Last year we had a great intern, Alex, who has meanwhile joined our team. He's helping out maintaining laravel-permission, which has gotten quite popular. He's currenlty doing some kick-ass work on some non-released packages / projects that I can't talk about yet.
A couple of months ago we hired Harish, our first remote employee. He's helping out with issue across all our repos and laid the foundation of our dns package.
Brent, our latest hire, likes to focus on performance. His passion surely reflects on the opensource work he's been doing. He created the laravel-binary-uuid package, he pushed me (in a friendly way) to add support for responsive images to our medialibrary. Currently he's busy creating a very cool async package. He also has a cool blog.
And last but not least there's Willem, who is the founder of Spatie. He's responsible for the good looks of our dashboard, our dns lookup service, the various demo pages of our packages, the copy of our Patreon page and much much more.

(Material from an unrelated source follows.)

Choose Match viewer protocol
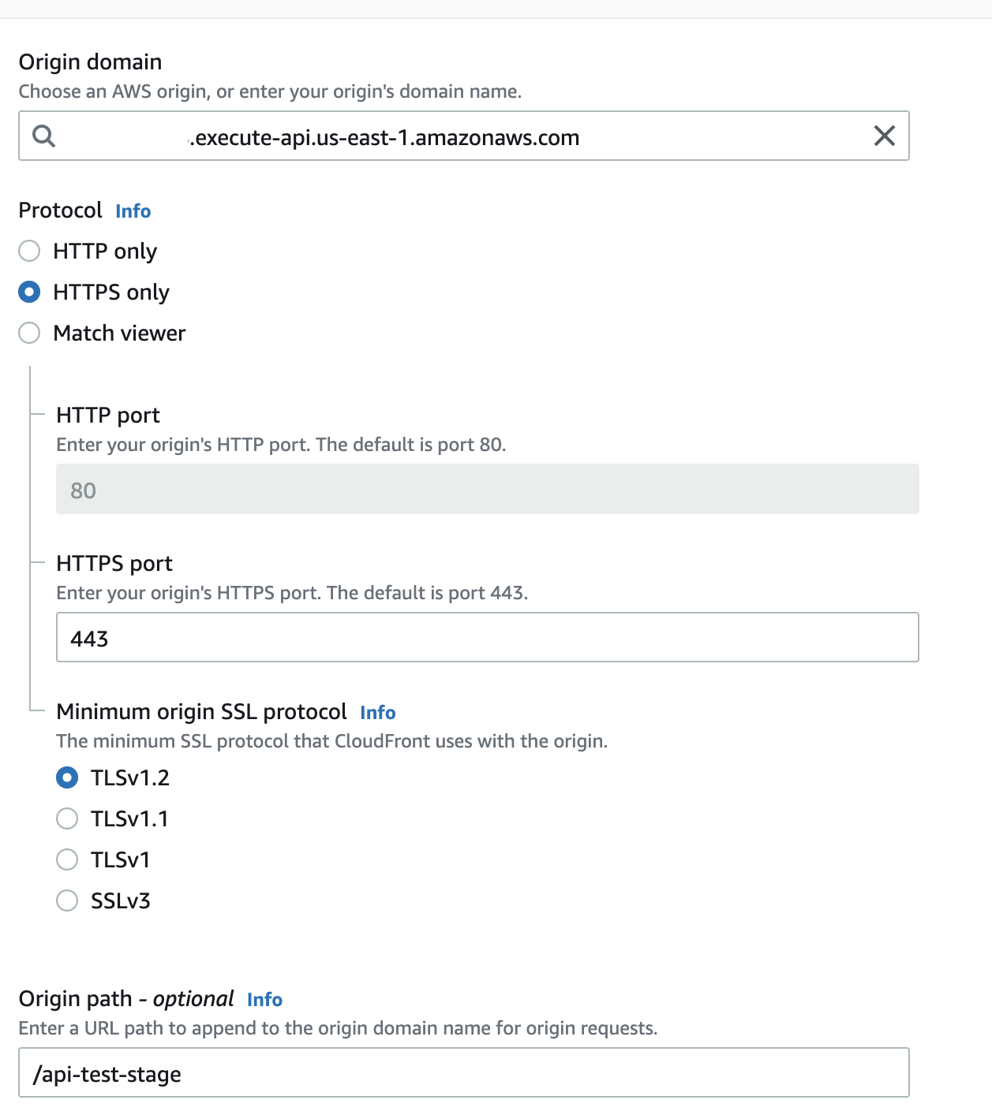Viewport: 992px width, 1111px height. (29, 333)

I'm really happy that the every member of our team enjoys working on open source. Hopefully they all will keep working for Spatie in the foreseeable future. I do hope that if somebody would leave us for greener pastures, that they'll bring the open source spirit to their new endeavours.
Top 10 of most popular packages
When taking amount of downloads into consideration these are our 10 most popular packages:
- laravel-backup
- laravel-fractal
- db-dumper
- laravel-permission
- pdf-to-image
- laravel-medialibrary
- fractalistic
- laravel-newsletter
- laravel-glide
- laravel-tail
Some of these packages, like db-dumper, probably get a big download boost because there are required by other packages.
Not so popular packages
There are some packages, that we ourselves use in every single project, that I expected to be more popular. I hope by mentioning them here they'll get a little attention. If you decide to give the ones mentioned below a shot, I hope that you'll enjoy using them as much as we do.
The first one in this category is laravel-uptime-monitor. This package can check the uptime of multiple sites. It will notify you when your site is down (and when it comes back up). You can also be notified a few days before an SSL certificate on one of your sites expires. Under the hood, the package leverages Laravel native notifications, so it's easy to use Slack, Telegram or your preferred notification provider.
Secondly, there's laravel-translatable. This one can make your Eloquent models hold translations. Unlike Dimitris Savvopoulos' excellent translatable package, ours does not need separate translation tables to store translations. Our package stores the translations as json in a column of the table. It's very easy to work with, there are no extra queries needed to fetch translations. We got the idea to store translations as json in a column from Mohamed Said (who now enjoys fame as Laravel employee #1 ?).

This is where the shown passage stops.